Por um lado, a ironia pode ser uma atitude para a qual o mundo é algo essencialmente ignóbil, que no máximo merece difamação e menosprezo. A ironia é empregada então como um modo de não participar efetivamente de um mundo desprezo; em vez de tentar compreender esse mundo, procede-se a comentá-lo ligeiramente (ou, segundo o caso, corrosivamente) e, em geral, a tomá-lo como mero jogo.  

Por outro lado, a ironia pode ser uma atitude para a qual o mundo não merece seriedade que alguns lhe atribuem, porém não por desprezo pelo mundo, mas por considerar que essa seriedade sempre é de algum modo unilateral e dogmática. Essa ironia renuncia a entregar-se completamente a algo, mas somente porque considera que nenhuma coisa é em si mesma completa. Enquanto o primeiro tipo de ironia — que chamamos “ironia deformadora” — desorganiza a realidade, o segundo tipo — que chamamos de “ironia reveladora” — almeja compreendê-la melhor. É obvio que este último tipo de ironia se aproxima mais que qualquer outra à socrática.
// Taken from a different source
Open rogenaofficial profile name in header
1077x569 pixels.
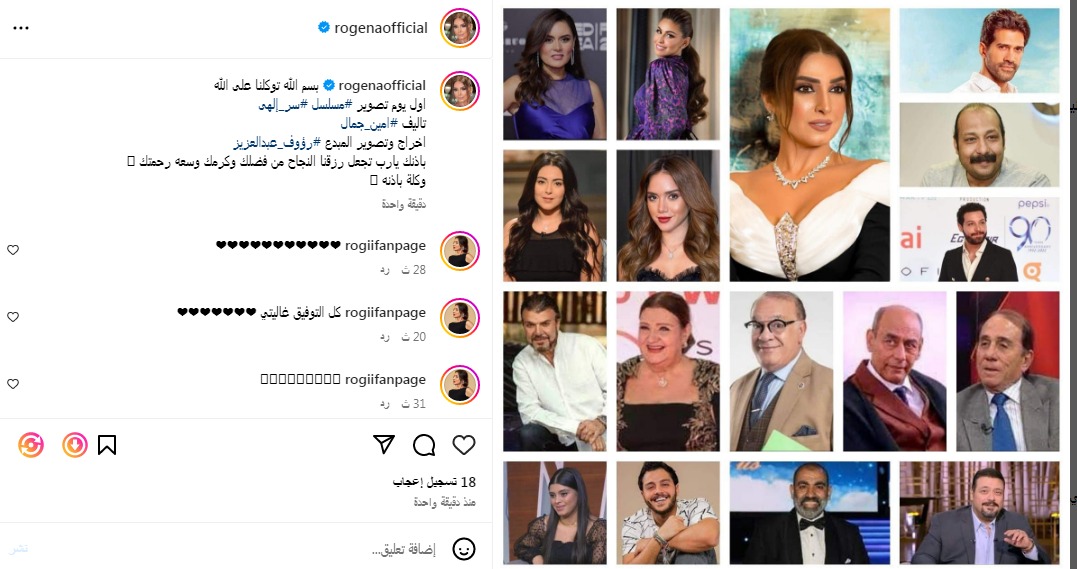coord(381,28)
Ironia. a) Primitivamente era a ação de interrogar, fingindo ignorância, como procedia Sócrates na sua época.

b) Na retórica é uma figura que consiste em fazer entender o contrário do que realmente se expressa em palavras.

c) Distingue-se do sarcasmo, porque este é uma ironia geralmente mais ofensiva. (3)

(1) ABBAGNANO, N. Dicionário de Filosofia. São Paulo: Mestre Jou, 1970.

(2) MORA, J. Ferrater. Dicionário de Filosofia. São Paulo: Loyola, 2004.

(3) SANTOS, M. F. dos. Dicionário de Filosofia e Ciências Culturais. 3. ed. São Paulo: Matese, 1965.